● **TRY IT**
From the listing below, how many lines hold the word "computer"? Write only the number.

● **DATASET CONTENT**
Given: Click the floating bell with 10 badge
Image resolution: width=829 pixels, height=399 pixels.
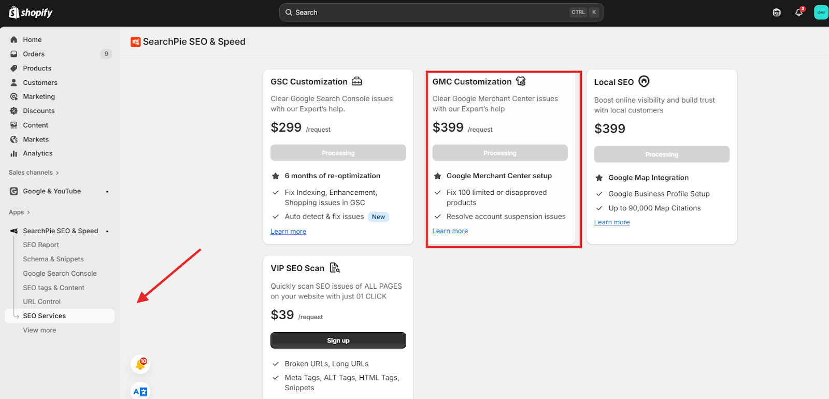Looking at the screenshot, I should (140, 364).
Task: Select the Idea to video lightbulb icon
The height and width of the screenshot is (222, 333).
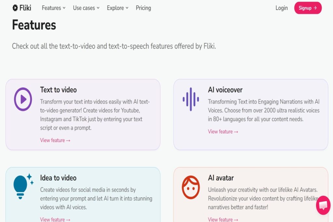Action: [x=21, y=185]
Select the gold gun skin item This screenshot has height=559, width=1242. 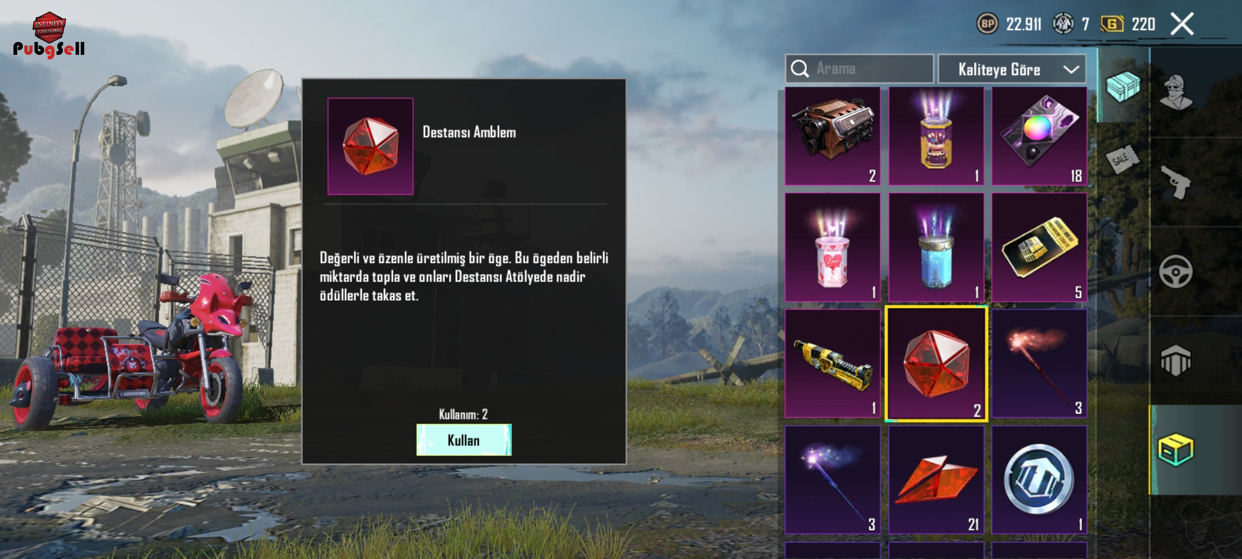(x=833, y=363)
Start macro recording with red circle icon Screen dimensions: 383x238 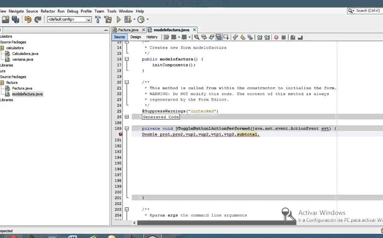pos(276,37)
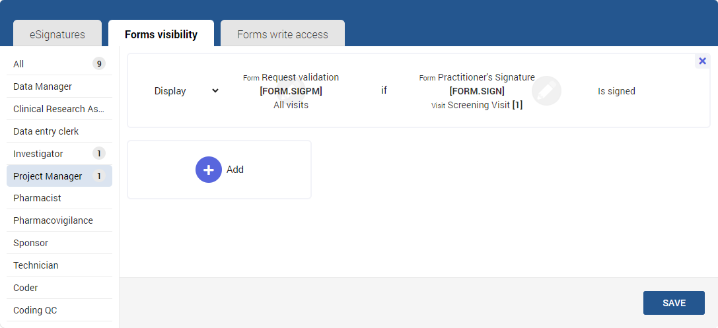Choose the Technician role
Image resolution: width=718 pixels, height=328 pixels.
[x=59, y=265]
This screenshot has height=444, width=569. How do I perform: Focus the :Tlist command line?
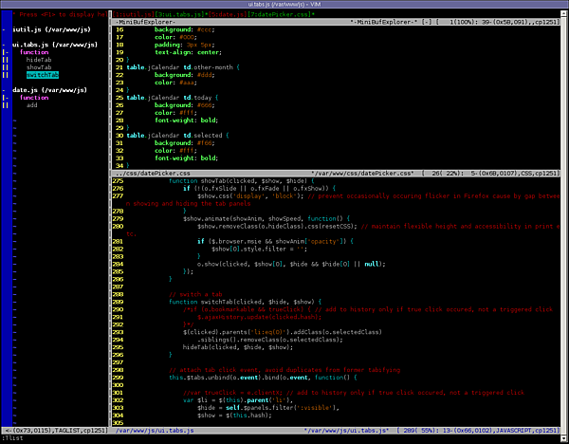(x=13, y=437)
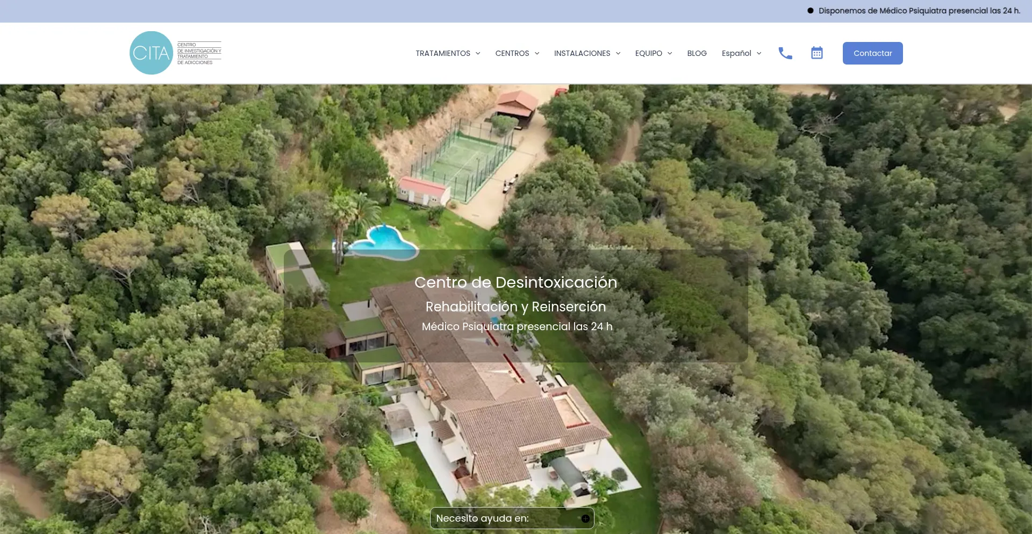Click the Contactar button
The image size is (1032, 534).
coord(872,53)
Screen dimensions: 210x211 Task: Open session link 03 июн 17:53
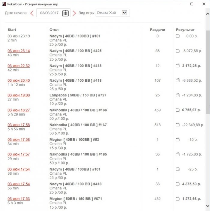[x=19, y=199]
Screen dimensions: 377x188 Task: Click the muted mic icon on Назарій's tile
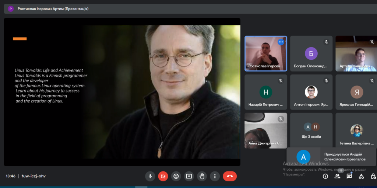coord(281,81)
--
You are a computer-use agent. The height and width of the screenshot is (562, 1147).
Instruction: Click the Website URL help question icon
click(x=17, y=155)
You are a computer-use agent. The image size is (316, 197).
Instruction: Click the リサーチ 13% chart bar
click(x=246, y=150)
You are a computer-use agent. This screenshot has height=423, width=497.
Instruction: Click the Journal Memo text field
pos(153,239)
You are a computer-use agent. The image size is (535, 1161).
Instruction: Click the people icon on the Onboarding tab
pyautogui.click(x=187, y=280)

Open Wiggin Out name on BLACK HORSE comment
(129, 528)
==
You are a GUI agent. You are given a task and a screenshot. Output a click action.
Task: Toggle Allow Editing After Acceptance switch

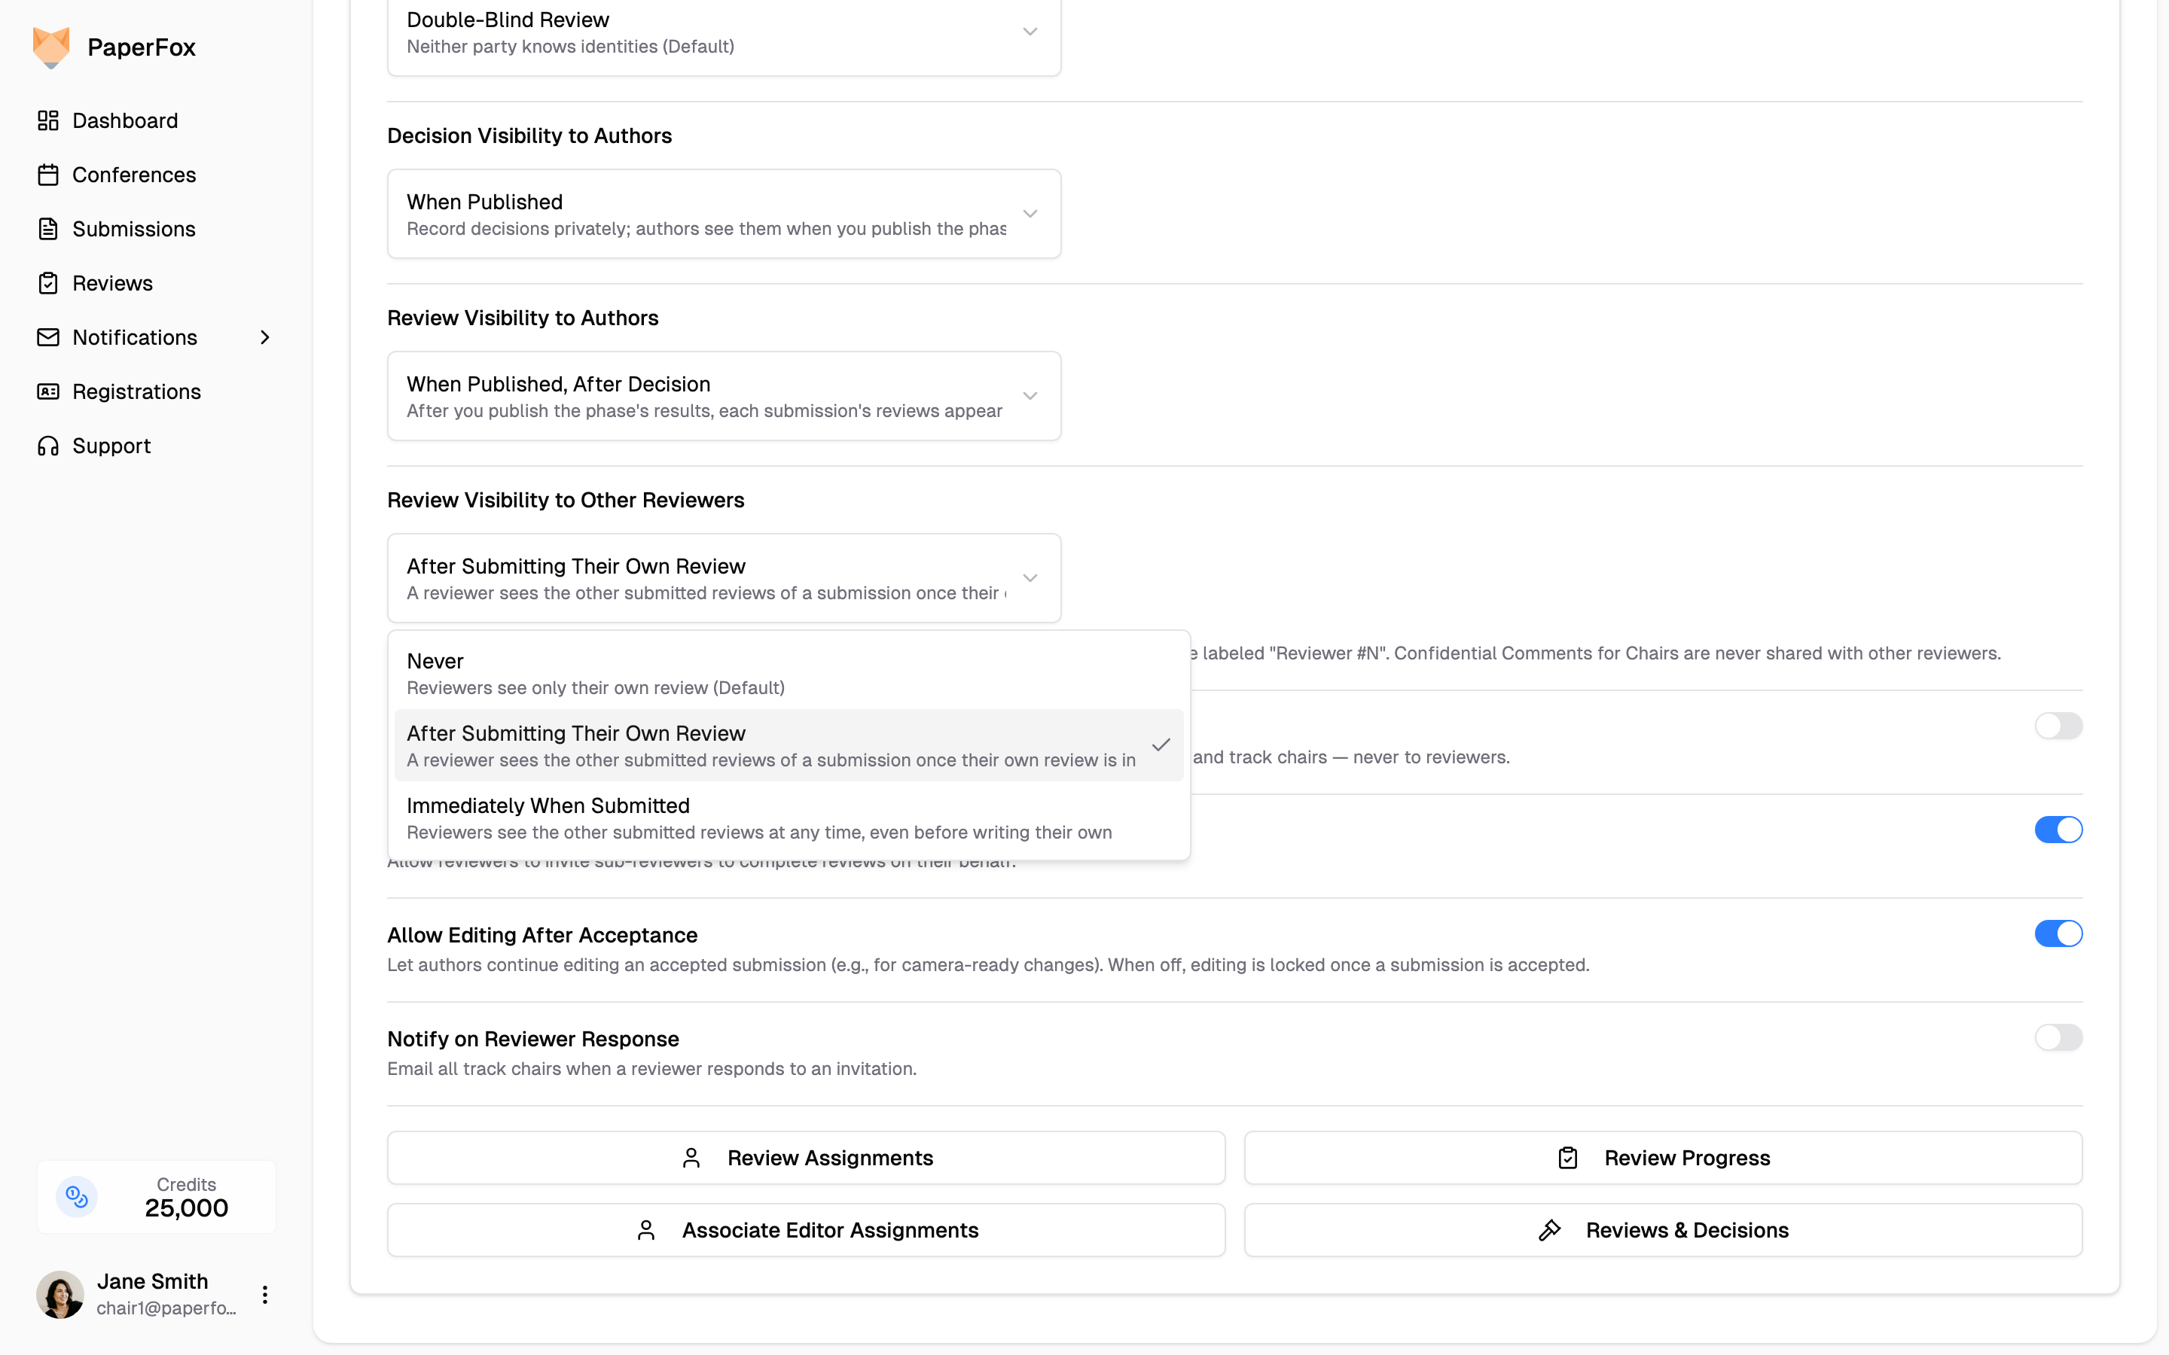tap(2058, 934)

● **RESULT**
4